Another highly recommended remedy is the use of greensand. This is really green, and has the consistency of sand. Add 10 pounds per 100 square feet to a new garden. Add it to your compost pile also to ensure against future. It also contains iron, magnesium, calcium, phosphorus, and more than 30 trace elements.
Wood ash contains about 5% potassium in a relative quick release form. Spread on a new garden without plants (late fall or winter), as the ash can actually burn plants. A third recommendation is granite dust. It will provide a water solvable potassium that your plants can use immediately. Granite dust is about 3% immediately available, and 3% available over time. It will not effect your pH balance. (pH balance? Ah, fodder for another blog!)

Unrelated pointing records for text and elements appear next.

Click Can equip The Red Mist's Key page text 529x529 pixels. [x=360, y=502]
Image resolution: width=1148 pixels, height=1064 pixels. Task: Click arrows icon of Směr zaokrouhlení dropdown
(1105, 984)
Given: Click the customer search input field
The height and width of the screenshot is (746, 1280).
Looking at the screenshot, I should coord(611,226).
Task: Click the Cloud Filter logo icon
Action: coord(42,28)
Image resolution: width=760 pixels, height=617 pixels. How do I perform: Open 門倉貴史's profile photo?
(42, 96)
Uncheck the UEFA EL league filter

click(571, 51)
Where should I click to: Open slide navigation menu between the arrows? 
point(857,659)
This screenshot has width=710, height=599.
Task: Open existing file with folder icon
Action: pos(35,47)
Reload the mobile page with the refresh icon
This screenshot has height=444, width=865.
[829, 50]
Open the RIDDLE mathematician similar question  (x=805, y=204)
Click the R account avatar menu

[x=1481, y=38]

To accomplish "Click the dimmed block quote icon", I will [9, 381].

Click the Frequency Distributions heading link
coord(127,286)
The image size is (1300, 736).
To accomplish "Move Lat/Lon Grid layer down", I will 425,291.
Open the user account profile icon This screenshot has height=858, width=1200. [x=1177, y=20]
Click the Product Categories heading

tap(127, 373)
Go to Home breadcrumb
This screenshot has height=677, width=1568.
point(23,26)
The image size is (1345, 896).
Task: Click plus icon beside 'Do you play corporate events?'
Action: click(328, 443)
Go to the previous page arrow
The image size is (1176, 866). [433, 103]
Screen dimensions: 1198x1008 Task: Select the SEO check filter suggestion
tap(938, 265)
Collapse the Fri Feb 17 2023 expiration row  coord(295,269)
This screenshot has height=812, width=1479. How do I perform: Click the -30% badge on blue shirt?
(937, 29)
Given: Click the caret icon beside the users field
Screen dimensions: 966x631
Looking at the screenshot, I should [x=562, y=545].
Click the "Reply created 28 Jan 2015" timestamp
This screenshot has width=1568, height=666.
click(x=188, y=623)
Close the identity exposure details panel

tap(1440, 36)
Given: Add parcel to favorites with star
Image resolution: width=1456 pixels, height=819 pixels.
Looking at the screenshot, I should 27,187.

Ground kelp has been noted as a source of potassium, but its percentage is less than the above mentioned additives.
In reviewing these macronutrients, it is clear that all of them are essential. Most likely, like the vitamins our bodies need, if your garden is lacking in one, it is lacking in others. As I review the differences in the appearance of the deficiencies, I see more similarities the differences. I have come to the conclusion that I must not only keep feverishly composting, but actually increase the amount I compost, as compost contains the nutrients required by most plants. Then, if that fails, and deficiencies continue to appear, I will have my soil professionally analyzed. There are testing kits available for around $11.00, but in researching these, I found numerous reports of unreliability. Instead, I would recommending using the UC Davis Analytical Lab. Information on how to use this resource, the costs, and the procedures are available if you simply put UC Davis Analytical Lab in your search engine.
I have learned a lot from writing a three segmented blog about N-P-K, but I must admit what has really increased is my ever growing awe of nature and how it comes together and works to produce what we need. Little, tiny, invisible nutrients effecting big leafy, greens--with or without my understanding. Remarkable!